[Description of the task] Count every line below in which "البطاقة" occurs, then give only the count.

● ● ● ● ● ● ●

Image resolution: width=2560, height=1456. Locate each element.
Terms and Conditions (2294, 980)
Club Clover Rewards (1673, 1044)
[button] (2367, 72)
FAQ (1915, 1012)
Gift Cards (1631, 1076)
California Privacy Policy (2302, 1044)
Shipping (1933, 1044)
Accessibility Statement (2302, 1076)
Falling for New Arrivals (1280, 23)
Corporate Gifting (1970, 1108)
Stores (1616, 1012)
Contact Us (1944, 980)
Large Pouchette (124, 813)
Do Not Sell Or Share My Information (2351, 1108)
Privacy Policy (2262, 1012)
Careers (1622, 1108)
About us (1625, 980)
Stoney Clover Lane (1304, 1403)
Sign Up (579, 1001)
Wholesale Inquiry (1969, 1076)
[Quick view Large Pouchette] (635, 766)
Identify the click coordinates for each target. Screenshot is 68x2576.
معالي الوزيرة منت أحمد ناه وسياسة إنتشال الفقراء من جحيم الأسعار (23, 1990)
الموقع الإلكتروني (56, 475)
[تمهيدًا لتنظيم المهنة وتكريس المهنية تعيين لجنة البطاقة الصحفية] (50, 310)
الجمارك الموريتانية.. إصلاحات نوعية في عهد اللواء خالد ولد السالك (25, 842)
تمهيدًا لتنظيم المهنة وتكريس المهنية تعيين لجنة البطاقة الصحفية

● ● ● ● ● ● ●

[Your response] 2